- Passage to read -
*****

(Warning: frivolous.)
It’s not obvious what properties of games determine whether they are easy or hard. Poker has imperfect information while Sokoban can have very long solutions; which is harder? Could the lack of communication between teammates in Bridge make the game more difficult?
This post explores the computational complexity of natural classes of games, e.g. short 2-player games with imperfect information or long 1-player games with perfect information.
Types of games
We say a game is “short” if you can describe all the events of a game, and implement the rules, in polynomial time. We say a game is “long” if it is allowed to be exponentially long, but individual states can be described and manipulated in polynomial time. We prohibit games that are longer than exponentially long.
Examples: Hex on an NxN board is “short,” because there can be at most N^2 moves.
Chess on an NxN board, with 2^N moves allowed before declaring a stalemate, is “long.”
We assume that each player either wins or loses, and that in 2-player games there is exactly one player who wins. For randomized games, we are interested in finding a strategy with an approximately optimal probability of winning—we care about the difference between winning 60% or 40% of the time, but not the difference between winning 50.00…001% and 49.99…99% of the time.
“Hidden info” means that a player might not know what has happened so far. “Forgetting” means that a player might not remember what they’ve done or seen in the past (equivalently: each “player” is really a team that can’t communicate). We assume “forgetting” implies “hidden info” implies “randomized.”
Example: Chess is deterministic. Snakes and ladders is randomized. Poker has hidden info. Bridge has forgetting.
Long imperfect information games are weird, because the optimal strategy will generally depend on the exponentially long history of everything you’ve seen so far. Depending on the formalization, such games can take doubly exponential time! I’m going to exclude them from the table for a technical reason—you can’t describe the state of such a game in polynomial space, so can’t even state the question “Can you win from this state?”
I’m skipping some details of the definition of “game,” but all the results are the same regardless of how you fill in those definitions.

The complexity of games
We’ll talk about the following four very simple complexity classes:
- NP: Problems whose solutions you can verify in polynomial time.
- PSPACE: Problems you can solve in polynomial memory.
(Fun fact: PSPACE=NPSPACE) - EXP: Problems you can solve in exponential time.
- NEXP: Problems whose solutions you can verify in exponential time.
For each type of game, it turns out that being able to compute an optimal move for arbitrary games of that type is exactly as hard as being able to solve arbitrary problems from the corresponding complexity class.
Here is the correspondence:
Game type | Complexity | Citation |
---|---|---|
1-player short deterministic | NP | |
1-player short randomized (or hidden info) | PSPACE[!] | IP=PSPACE |
1-player long deterministic | PSPACE | |
2-player short deterministic (or randomized) | PSPACE | |
1-player long randomized | EXP | Appendix |
2-player short hidden info | EXP[!] | Short games |
2-player long deterministic (or randomized) | EXP | Difficult games |
Anything with forgetting | NEXP[!] | MIP=NEXP |
The results marked with [!] are the most interesting. I wouldn’t have expected these types of games to be so hard.

*****

- Recorded information -
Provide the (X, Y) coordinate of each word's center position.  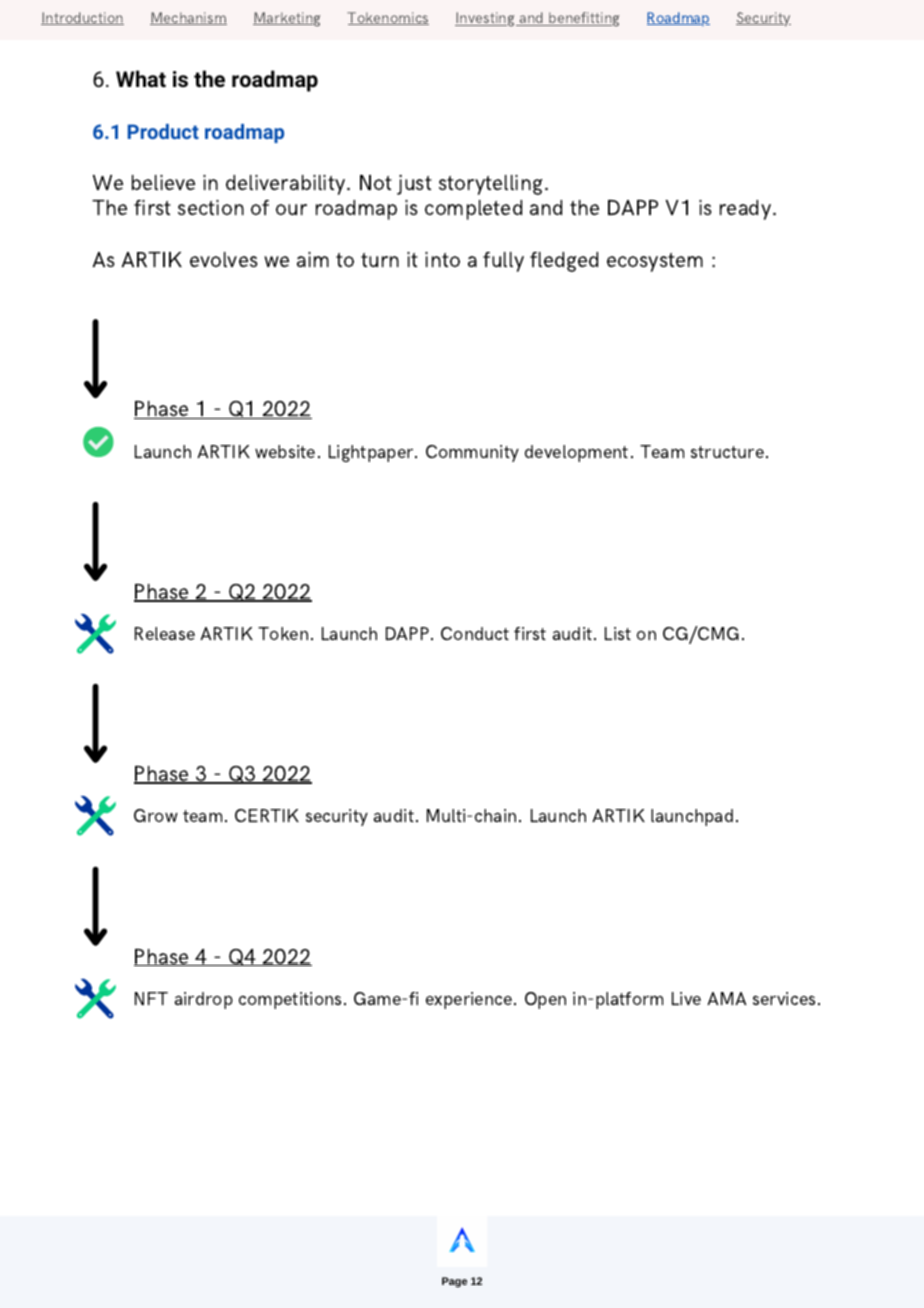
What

*****

- Goal -
Copy out the part of the post on the complexity of games that begins at the words "(Warning: frivolous.)" and stops after "than exponentially long.", putting "linear" wherever "polynomial" appears.

- Task solution -
(Warning: frivolous.)
It’s not obvious what properties of games determine whether they are easy or hard. Poker has imperfect information while Sokoban can have very long solutions; which is harder? Could the lack of communication between teammates in Bridge make the game more difficult?
This post explores the computational complexity of natural classes of games, e.g. short 2-player games with imperfect information or long 1-player games with perfect information.
Types of games
We say a game is “short” if you can describe all the events of a game, and implement the rules, in linear time. We say a game is “long” if it is allowed to be exponentially long, but individual states can be described and manipulated in linear time. We prohibit games that are longer than exponentially long.